6/2/25: Kaiser's my Reminder of Social Systems' Significance

Inside of a hospital room looking out a window with an aerial view of Oakland's downtown. Tree-filled neighborhood nearby, office and residential towers farther away.
My view from the "penthouse" hospital room on the ninth floor of Kaiser Oakland.

Plus an urgent call-to-action for Californians at the end of the newsletter…
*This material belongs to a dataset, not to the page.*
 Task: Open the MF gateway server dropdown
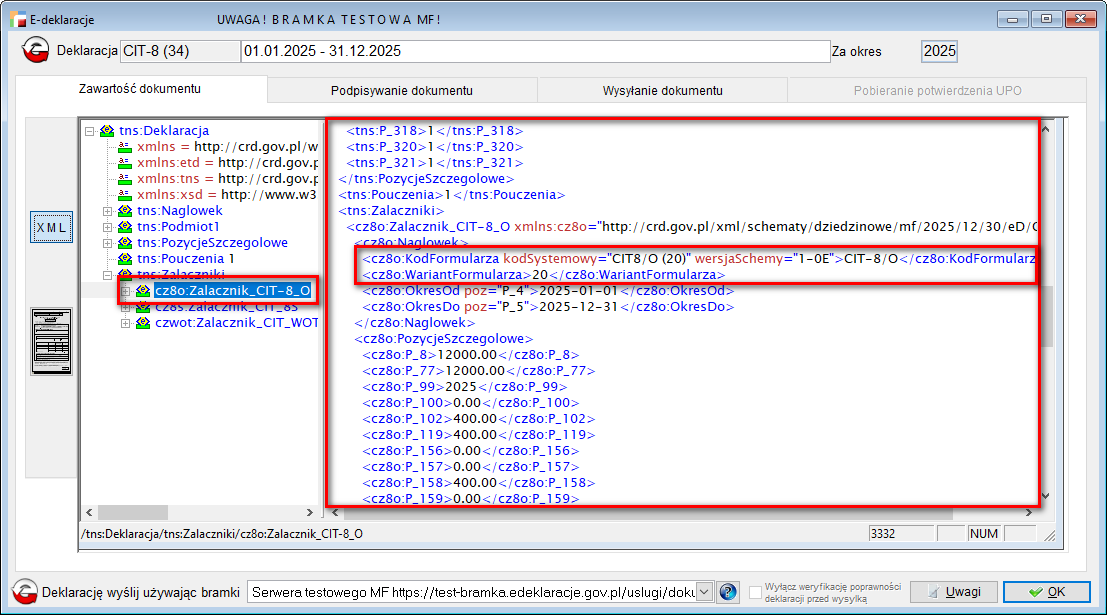click(703, 592)
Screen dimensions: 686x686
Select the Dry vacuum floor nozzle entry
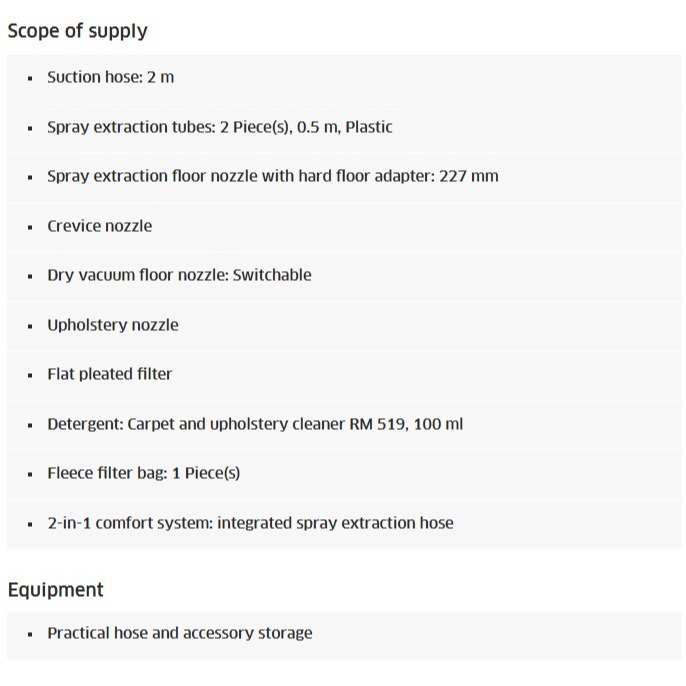click(x=179, y=275)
Apologies for my absence. I've been battling a pressure sore since early 2024 (long story, trust me), and a few weeks ago, a backup home health nurse did a dressing wrong and got the sore infected in the process. On Friday 5/9 I started not feeling well, and the next morning I was sporting a 102.3°F fever. I called an ambulance (going in my wheelchair was out of the question), went to the ER, and spent six days in Kaiser Oakland on IV antibiotics. Then, I was sent home with a Peripherally Inserted Central Catheter (PICC, or "PICC line") and 10 days of at-home IV antibiotics. As for the newsletter, recovering and catching up on work took priority last weekend, but now I'm back.

The Kaiser visit was actually relevant to this newsletter. Each time I’m in the hospital is a stark reminder that our healthcare system is reliant on oh-so-many other parts of society just to function. Unfortunately, those societal pieces are under threat, which means my hospital stays and health – along with the stays and health of disabled folks nationwide – are also endangered.
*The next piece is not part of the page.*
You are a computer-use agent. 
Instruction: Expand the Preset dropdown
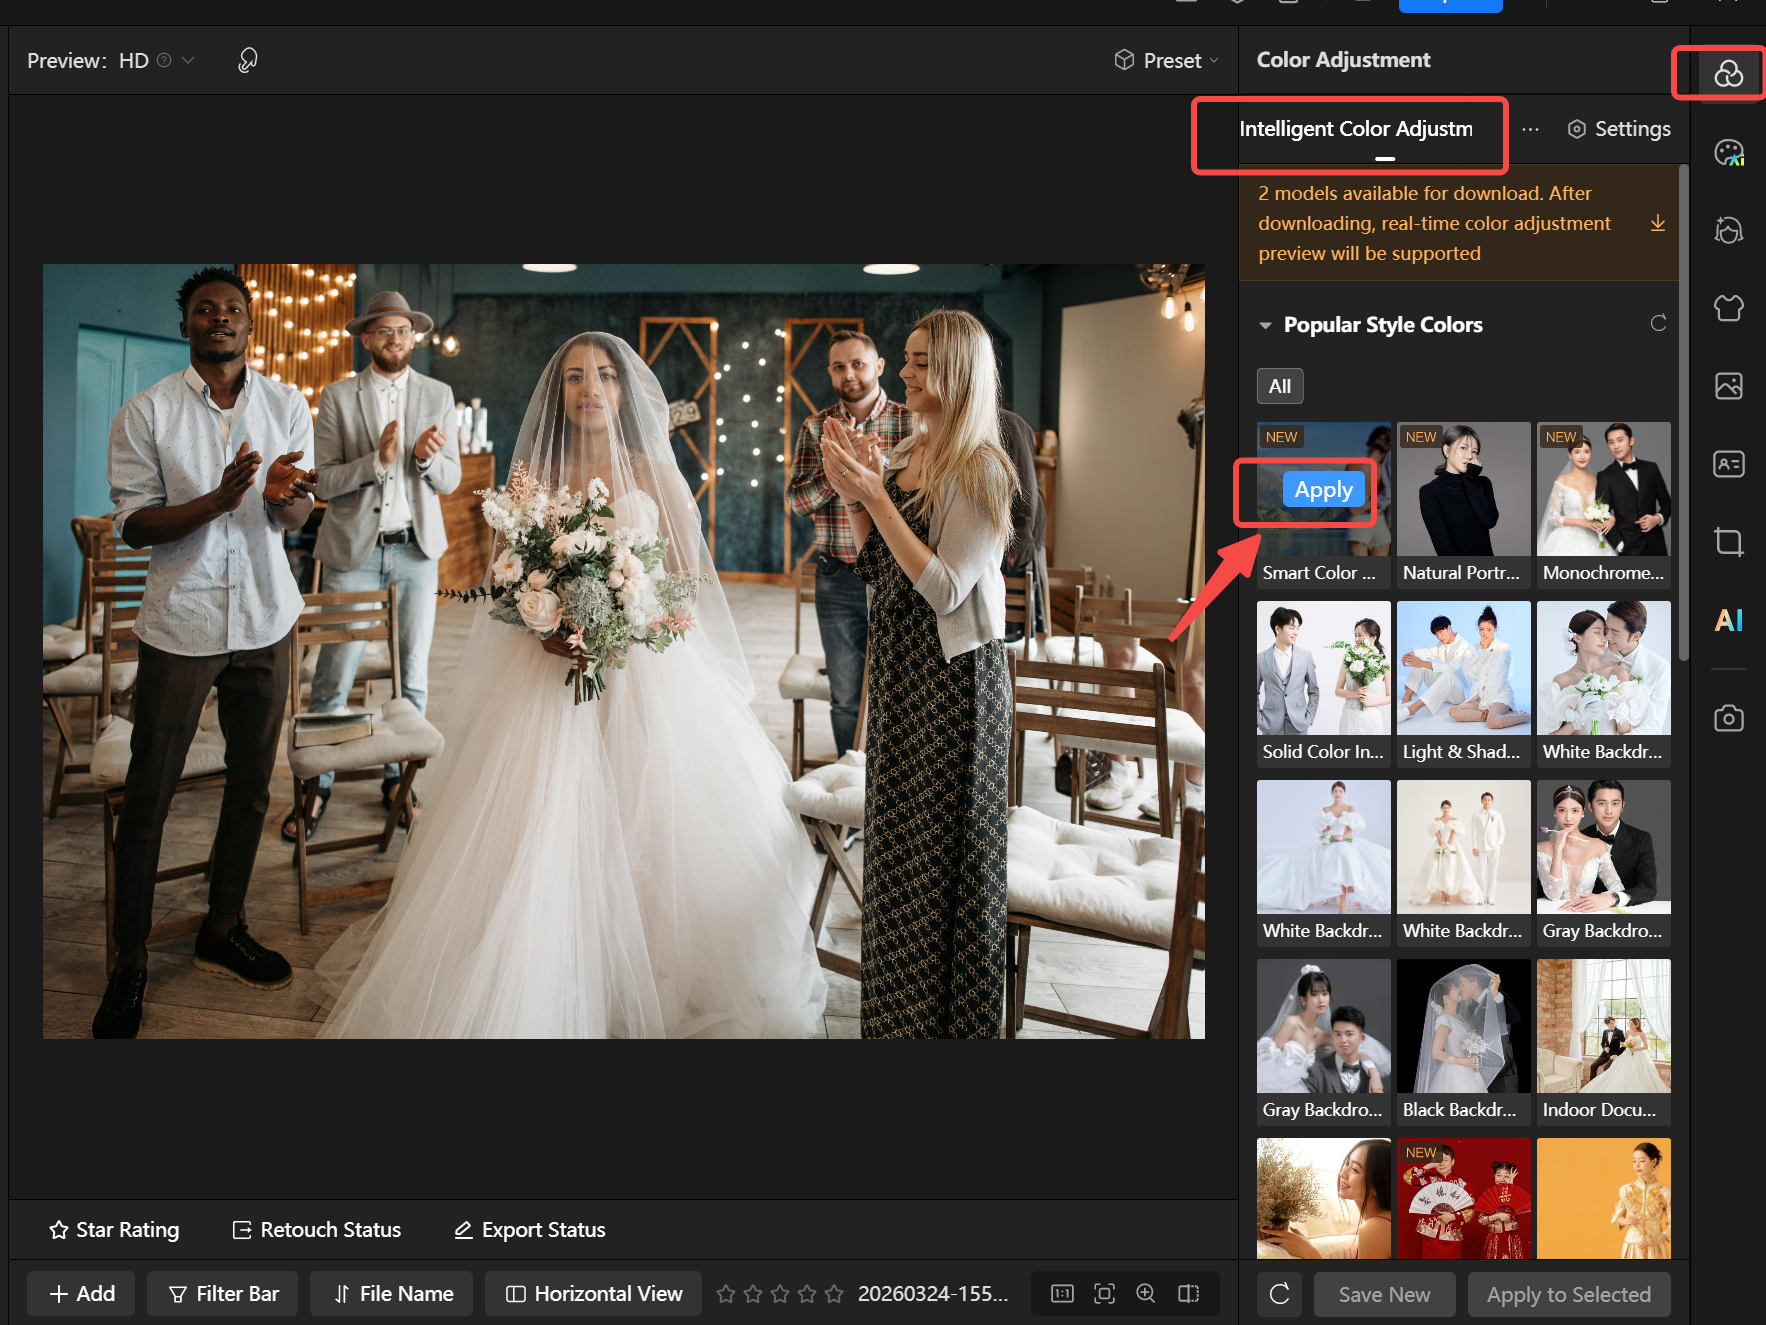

On Saturday, May 10, I felt too sick to get up in my wheelchair and get driven to the ER – so, needing an ambulance instead, I called an Oakland 911 system that from 2023 through at least 2024 had the worst call times out of any city in the state and at some points had 20-minute wait times. The 911 issue was a mix of outdated equipment and resource constraints in a city facing historic budget shortfalls. California’s Prop 13, which significantly curtails property tax rates and allowable increases, supercharges our cities’ budget problems – and has affected Oakland’s emergency services since its inception in 1978, when four fire stations closed to cover the city’s new Prop 13-fueled budget shortfall. Echoing 1978, Oakland temporarily closed two fire stations just last year to help cover its deficit, leading to longer fire and ambulance response times for residents nearby. I wasn’t affected by those closures, but folks in the hills were – and it was all a reminder that the emergency systems people with disabilities (PWDs) disproportionately rely on are surprisingly vulnerable to disruption and diminished service.

It’s always tough to find a good vein on me for an IV, so the nurses in the Kaiser ER used an ultrasound to place an IV deep in my upper arm. Once that was in, I received IV saline for hydration and antibiotics for the infection. Getting that saline was possible because supply chains were intact – but the supply of IV bags and fluids has been disrupted twice in less than a decade because of catastrophic hurricanes. In 2017, Hurricane Maria led to a shortage of IV bags produced by Baxter in Puerto Rico; then, last year’s Hurricane Helene “shuttered a Baxter plant that manufactures 60% of IV solutions for the US,” leading hospitals to limit IV fluid use and push oral fluids instead. We know that climate change amplified Maria’s rainfall and made Helene “more powerful, rainier, and significantly more likely.” With ongoing warming and diminished federal support for both resilience and disaster recovery, those kinds of disruptions – whether to IV bags or other disposable medical supplies – will become more likely. Fighting monopolies so we aren’t so reliant on Baxter alone would be one way to reduce the risk, as would increasing our general climate resilience through green and gray infrastructure… Until then, it’s a game of chance.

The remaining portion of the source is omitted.